Screenshot grounding data
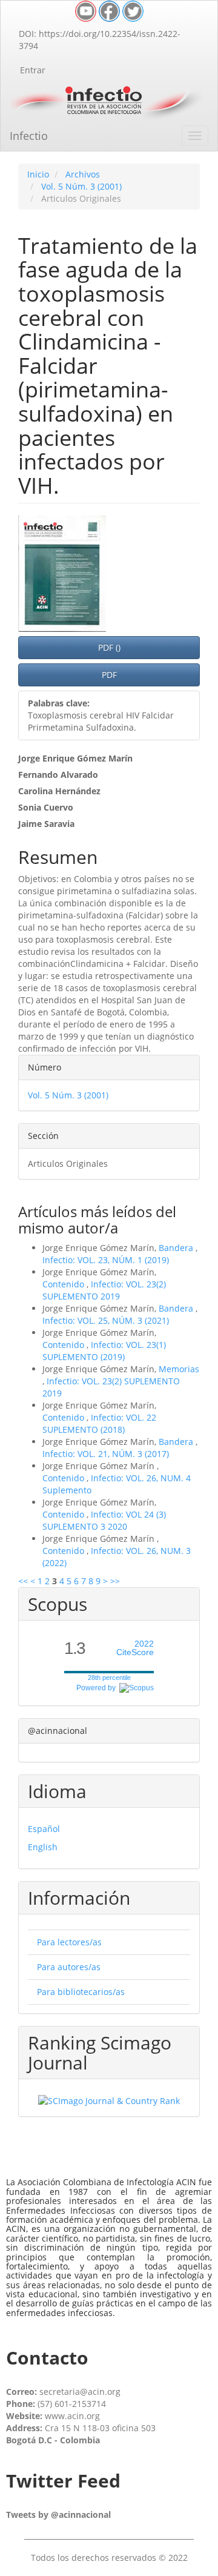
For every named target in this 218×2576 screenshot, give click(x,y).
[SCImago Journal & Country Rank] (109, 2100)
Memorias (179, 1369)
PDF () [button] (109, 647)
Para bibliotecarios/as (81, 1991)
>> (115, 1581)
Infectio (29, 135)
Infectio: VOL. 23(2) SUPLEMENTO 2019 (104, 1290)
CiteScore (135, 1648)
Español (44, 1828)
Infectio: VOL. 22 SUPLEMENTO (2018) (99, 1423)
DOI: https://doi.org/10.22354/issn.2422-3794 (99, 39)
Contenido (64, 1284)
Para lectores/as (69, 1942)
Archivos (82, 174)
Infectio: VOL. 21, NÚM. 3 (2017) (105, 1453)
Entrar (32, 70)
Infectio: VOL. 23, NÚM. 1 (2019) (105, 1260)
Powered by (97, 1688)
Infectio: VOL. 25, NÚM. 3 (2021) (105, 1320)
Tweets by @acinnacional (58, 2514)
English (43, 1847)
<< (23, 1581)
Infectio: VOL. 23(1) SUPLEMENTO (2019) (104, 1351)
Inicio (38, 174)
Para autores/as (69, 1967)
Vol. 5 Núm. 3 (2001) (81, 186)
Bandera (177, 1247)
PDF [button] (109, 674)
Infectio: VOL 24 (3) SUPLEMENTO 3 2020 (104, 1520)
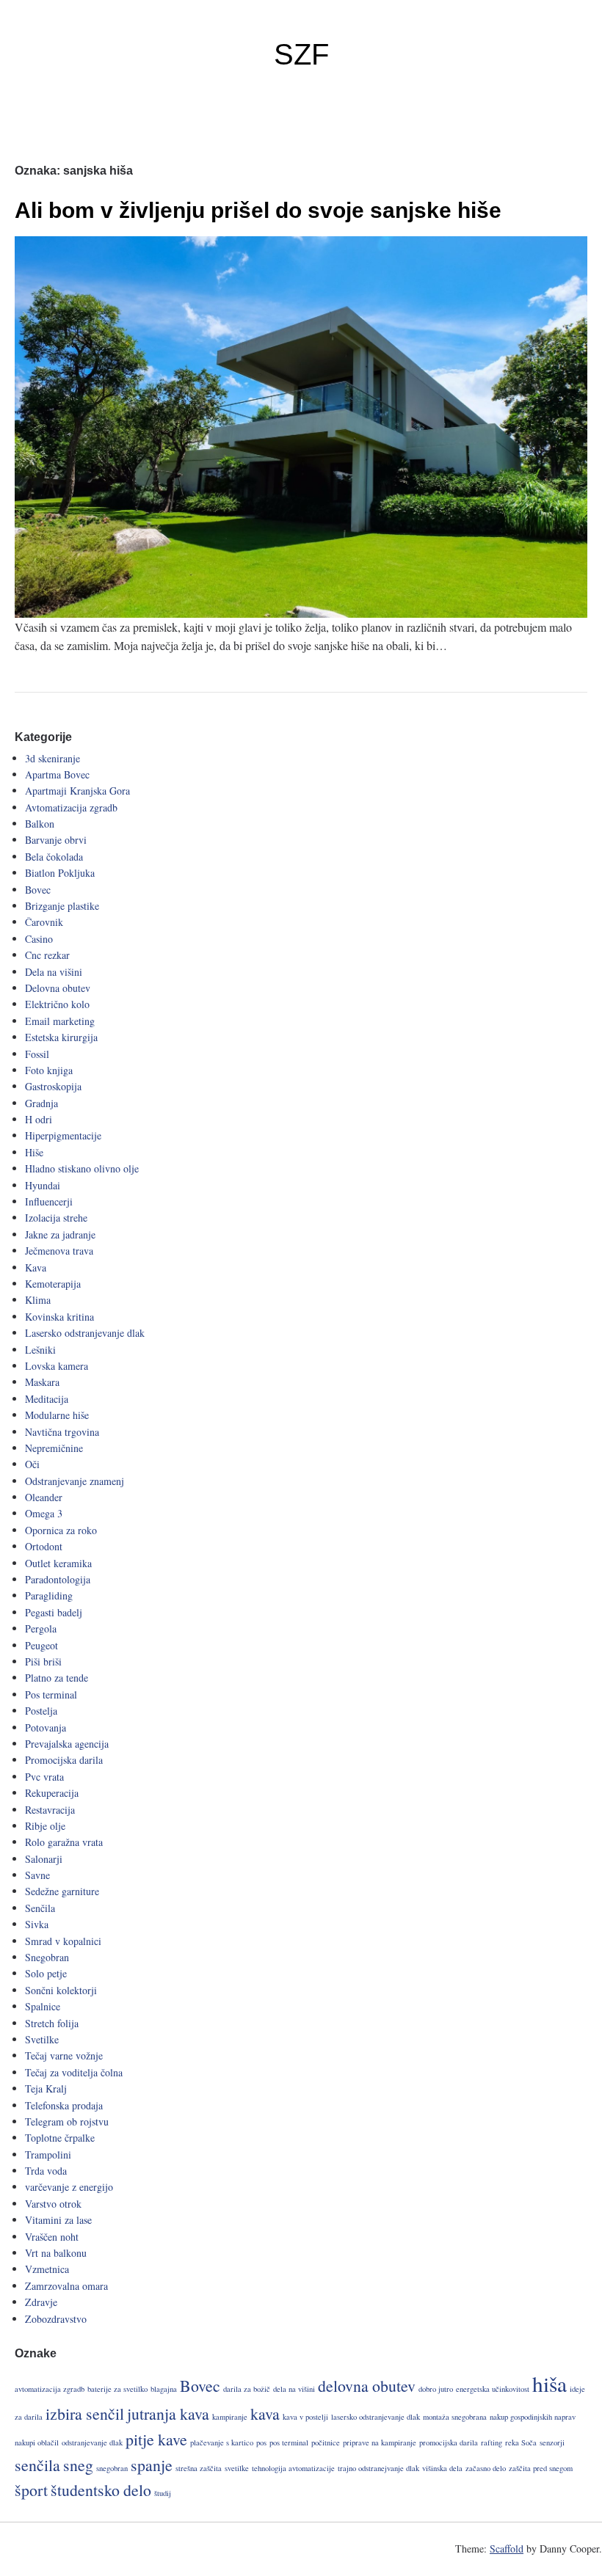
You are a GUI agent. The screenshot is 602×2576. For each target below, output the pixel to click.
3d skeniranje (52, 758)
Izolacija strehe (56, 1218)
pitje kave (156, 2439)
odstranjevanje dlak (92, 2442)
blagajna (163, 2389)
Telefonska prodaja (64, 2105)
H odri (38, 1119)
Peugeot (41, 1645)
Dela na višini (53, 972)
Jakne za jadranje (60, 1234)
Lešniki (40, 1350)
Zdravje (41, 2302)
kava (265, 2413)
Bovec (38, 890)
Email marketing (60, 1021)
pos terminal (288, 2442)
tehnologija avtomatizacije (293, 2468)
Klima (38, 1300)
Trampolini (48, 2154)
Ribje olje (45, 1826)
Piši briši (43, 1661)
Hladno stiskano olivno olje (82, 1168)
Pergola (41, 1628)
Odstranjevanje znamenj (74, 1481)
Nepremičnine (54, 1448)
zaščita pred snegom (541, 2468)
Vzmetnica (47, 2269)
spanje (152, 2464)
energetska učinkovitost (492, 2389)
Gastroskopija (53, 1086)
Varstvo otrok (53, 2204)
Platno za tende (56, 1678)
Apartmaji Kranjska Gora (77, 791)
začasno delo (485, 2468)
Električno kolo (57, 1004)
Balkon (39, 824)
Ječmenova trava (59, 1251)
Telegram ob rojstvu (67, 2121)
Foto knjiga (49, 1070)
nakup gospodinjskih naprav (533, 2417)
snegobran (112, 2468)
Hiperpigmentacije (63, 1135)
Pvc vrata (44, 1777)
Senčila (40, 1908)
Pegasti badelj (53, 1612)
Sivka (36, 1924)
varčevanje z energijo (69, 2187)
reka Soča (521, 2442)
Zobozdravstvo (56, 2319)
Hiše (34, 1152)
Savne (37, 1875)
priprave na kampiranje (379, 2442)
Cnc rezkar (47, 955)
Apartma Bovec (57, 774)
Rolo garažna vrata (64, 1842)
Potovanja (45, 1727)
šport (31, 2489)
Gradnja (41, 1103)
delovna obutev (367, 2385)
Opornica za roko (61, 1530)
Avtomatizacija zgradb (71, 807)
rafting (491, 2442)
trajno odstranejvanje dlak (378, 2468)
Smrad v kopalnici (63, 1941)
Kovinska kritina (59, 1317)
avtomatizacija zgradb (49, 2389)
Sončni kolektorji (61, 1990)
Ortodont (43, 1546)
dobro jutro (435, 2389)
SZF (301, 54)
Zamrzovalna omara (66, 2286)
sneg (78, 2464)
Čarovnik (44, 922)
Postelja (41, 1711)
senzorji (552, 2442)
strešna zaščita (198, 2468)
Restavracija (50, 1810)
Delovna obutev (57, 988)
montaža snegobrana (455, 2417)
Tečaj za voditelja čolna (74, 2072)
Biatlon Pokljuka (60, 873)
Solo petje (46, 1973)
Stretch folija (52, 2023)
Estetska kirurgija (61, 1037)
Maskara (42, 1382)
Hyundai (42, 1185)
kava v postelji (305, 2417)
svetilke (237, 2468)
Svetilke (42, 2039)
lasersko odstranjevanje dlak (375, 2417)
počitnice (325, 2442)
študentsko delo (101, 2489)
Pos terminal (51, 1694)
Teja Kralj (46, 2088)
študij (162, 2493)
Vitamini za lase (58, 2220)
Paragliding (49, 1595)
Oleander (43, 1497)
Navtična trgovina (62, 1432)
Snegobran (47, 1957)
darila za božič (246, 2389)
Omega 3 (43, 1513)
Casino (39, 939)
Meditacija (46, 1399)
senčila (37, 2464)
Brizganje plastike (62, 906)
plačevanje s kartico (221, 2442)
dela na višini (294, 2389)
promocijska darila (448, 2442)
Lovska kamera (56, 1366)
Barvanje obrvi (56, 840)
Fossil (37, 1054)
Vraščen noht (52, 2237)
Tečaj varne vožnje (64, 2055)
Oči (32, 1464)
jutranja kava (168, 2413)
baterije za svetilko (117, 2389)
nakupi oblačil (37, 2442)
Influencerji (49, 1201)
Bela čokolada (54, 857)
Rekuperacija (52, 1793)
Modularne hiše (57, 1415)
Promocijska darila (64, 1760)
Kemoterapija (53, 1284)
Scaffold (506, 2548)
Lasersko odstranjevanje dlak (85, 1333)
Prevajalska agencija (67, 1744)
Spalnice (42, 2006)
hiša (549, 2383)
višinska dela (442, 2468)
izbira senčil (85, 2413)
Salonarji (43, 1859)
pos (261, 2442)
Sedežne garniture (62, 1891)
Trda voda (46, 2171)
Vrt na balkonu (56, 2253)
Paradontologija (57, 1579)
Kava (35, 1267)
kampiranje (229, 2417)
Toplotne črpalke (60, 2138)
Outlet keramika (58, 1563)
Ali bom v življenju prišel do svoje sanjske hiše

---

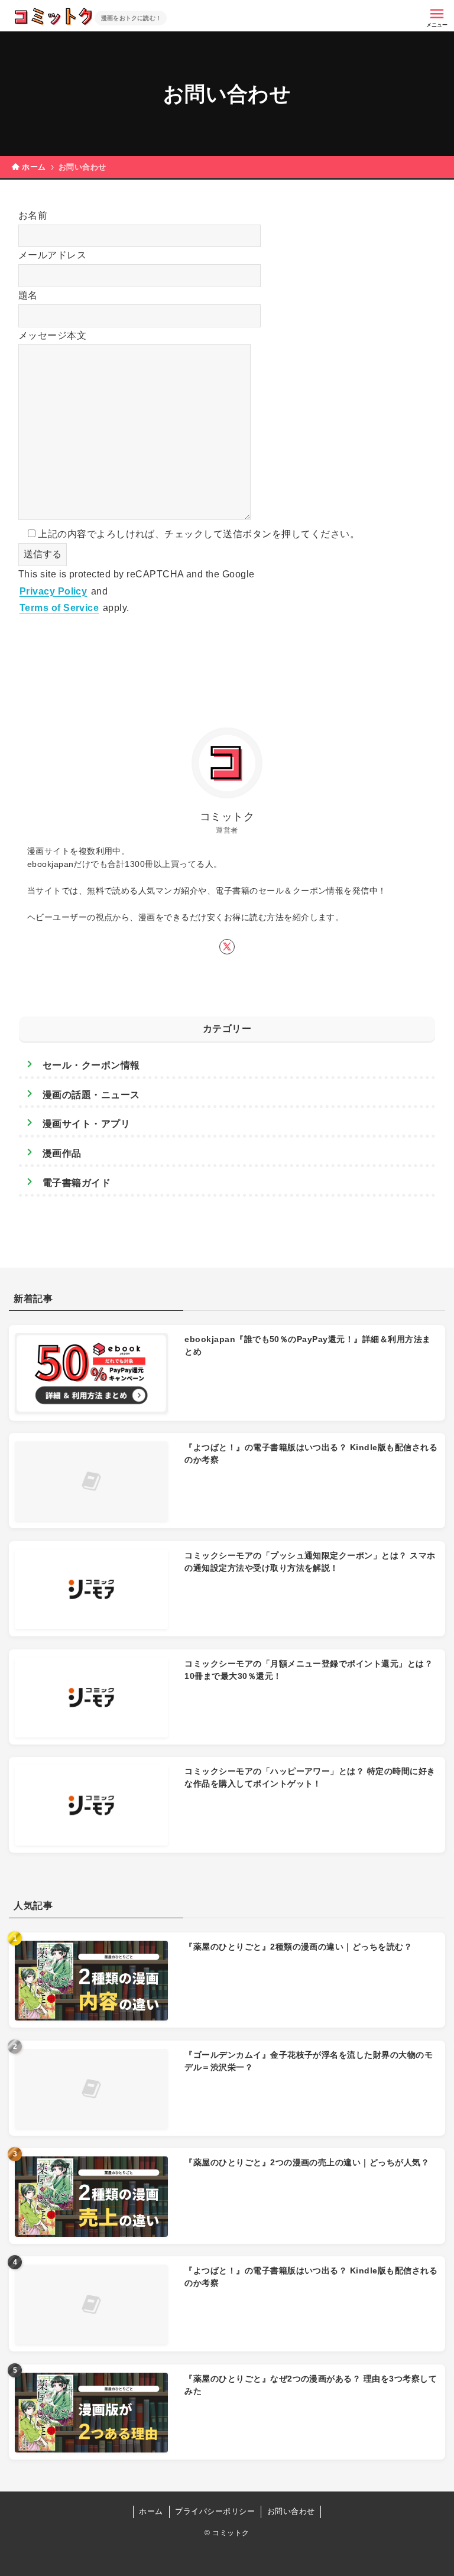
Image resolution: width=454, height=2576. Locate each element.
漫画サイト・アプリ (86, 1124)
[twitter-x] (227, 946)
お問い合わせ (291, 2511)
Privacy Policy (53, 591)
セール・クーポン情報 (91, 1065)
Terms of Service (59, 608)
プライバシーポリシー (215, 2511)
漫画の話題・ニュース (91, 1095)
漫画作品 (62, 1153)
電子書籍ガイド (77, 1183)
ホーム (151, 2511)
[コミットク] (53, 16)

Work task
All that is wanted is the number of lines in the records that include the string "each".

Result of the exercise
2